++++ DATA

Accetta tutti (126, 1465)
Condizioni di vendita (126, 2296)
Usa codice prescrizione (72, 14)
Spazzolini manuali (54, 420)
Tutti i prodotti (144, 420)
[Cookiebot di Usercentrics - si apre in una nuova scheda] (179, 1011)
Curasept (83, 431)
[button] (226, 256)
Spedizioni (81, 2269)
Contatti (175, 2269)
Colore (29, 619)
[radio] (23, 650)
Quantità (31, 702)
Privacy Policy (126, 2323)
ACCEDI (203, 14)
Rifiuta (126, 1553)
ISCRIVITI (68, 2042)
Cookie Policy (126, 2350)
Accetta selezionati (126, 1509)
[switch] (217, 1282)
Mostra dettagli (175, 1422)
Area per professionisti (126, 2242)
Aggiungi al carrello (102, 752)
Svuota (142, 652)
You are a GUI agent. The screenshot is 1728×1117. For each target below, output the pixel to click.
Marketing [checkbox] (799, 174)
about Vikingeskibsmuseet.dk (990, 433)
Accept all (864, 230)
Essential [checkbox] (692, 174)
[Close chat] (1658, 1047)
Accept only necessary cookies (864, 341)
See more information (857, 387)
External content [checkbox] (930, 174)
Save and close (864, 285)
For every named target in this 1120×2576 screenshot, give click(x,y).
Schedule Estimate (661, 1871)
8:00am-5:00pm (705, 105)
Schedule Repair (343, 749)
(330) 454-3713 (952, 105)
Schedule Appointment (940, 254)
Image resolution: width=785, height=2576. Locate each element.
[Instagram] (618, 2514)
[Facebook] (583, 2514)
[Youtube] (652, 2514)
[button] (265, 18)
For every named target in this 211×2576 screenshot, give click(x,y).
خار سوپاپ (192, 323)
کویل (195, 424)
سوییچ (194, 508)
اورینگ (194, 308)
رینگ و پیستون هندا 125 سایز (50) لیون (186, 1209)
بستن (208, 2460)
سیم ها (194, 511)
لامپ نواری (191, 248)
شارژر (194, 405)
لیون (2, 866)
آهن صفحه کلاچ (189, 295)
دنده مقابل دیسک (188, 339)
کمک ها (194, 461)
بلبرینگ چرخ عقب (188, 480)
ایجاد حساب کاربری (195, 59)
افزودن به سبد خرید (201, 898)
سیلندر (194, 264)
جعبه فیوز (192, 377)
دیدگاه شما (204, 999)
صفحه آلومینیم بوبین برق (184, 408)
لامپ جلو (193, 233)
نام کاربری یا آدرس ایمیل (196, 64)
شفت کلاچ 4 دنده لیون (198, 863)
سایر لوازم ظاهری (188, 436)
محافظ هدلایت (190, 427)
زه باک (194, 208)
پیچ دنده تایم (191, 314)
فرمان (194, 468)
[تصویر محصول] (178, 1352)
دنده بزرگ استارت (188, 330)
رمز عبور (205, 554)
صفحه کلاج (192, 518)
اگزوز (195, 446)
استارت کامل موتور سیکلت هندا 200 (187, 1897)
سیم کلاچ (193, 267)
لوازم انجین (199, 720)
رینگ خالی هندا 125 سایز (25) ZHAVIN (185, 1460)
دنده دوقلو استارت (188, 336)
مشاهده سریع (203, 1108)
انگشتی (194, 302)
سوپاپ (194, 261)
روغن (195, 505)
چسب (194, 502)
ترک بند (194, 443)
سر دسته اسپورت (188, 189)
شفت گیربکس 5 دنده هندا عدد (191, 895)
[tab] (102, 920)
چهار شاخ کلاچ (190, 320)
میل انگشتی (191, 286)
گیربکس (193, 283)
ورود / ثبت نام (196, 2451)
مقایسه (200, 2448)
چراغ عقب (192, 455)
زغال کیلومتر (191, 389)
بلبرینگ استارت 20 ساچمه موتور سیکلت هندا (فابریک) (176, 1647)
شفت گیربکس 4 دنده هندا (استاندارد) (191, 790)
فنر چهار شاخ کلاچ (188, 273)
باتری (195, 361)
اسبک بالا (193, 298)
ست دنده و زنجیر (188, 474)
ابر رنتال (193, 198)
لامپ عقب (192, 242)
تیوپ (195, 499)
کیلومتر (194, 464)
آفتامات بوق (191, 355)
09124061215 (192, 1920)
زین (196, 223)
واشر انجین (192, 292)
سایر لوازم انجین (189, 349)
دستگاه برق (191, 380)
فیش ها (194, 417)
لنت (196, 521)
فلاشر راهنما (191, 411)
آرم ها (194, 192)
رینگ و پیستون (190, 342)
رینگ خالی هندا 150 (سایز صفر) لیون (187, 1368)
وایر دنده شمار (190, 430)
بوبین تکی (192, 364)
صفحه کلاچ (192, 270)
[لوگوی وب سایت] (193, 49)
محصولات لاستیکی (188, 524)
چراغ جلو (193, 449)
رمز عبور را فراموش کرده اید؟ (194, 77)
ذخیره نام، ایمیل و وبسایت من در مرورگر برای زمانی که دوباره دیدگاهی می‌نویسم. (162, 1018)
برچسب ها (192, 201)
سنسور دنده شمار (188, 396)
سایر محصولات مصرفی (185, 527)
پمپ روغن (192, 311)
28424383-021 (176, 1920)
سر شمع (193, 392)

++++++++

◆ WORK ITEM ◆
Above are records; repeat only the lines starting at the line with "ایجاد حساب کاربری (195, 59)" and ending at the line with "رینگ و پیستون (190, 342)", exactly as they appear, both included.

◆ SOLUTION ◆
ایجاد حساب کاربری (195, 59)
افزودن به سبد خرید (201, 898)
سیلندر (194, 264)
جعبه فیوز (192, 377)
دیدگاه شما (204, 999)
صفحه آلومینیم بوبین برق (184, 408)
لامپ جلو (193, 233)
نام کاربری یا آدرس ایمیل (196, 64)
شفت کلاچ 4 دنده لیون (198, 863)
سایر لوازم ظاهری (188, 436)
محافظ هدلایت (190, 427)
زه باک (194, 208)
پیچ دنده تایم (191, 314)
فرمان (194, 468)
[تصویر محصول] (178, 1352)
دنده بزرگ استارت (188, 330)
رمز عبور (205, 554)
صفحه کلاج (192, 518)
اگزوز (195, 446)
استارت کامل موتور سیکلت هندا 200 (187, 1897)
سیم کلاچ (193, 267)
لوازم انجین (199, 720)
رینگ خالی هندا 125 سایز (25) ZHAVIN (185, 1460)
دنده دوقلو استارت (188, 336)
مشاهده سریع (203, 1108)
انگشتی (194, 302)
سوپاپ (194, 261)
روغن (195, 505)
چسب (194, 502)
ترک بند (194, 443)
سر دسته اسپورت (188, 189)
شفت گیربکس 5 دنده هندا عدد (191, 895)
[tab] (102, 920)
چهار شاخ کلاچ (190, 320)
میل انگشتی (191, 286)
گیربکس (193, 283)
ورود / ثبت نام (196, 2451)
مقایسه (200, 2448)
چراغ عقب (192, 455)
زغال کیلومتر (191, 389)
بلبرینگ استارت 20 ساچمه موتور سیکلت هندا (فابریک) (176, 1647)
شفت گیربکس 4 دنده هندا (استاندارد) (191, 790)
فنر چهار شاخ کلاچ (188, 273)
باتری (195, 361)
اسبک بالا (193, 298)
ست دنده و زنجیر (188, 474)
ابر رنتال (193, 198)
لامپ عقب (192, 242)
تیوپ (195, 499)
کیلومتر (194, 464)
آفتامات بوق (191, 355)
09124061215 (192, 1920)
زین (196, 223)
واشر انجین (192, 292)
سایر لوازم انجین (189, 349)
دستگاه برق (191, 380)
فیش ها (194, 417)
لنت (196, 521)
فلاشر راهنما (191, 411)
آرم ها (194, 192)
رینگ و پیستون (190, 342)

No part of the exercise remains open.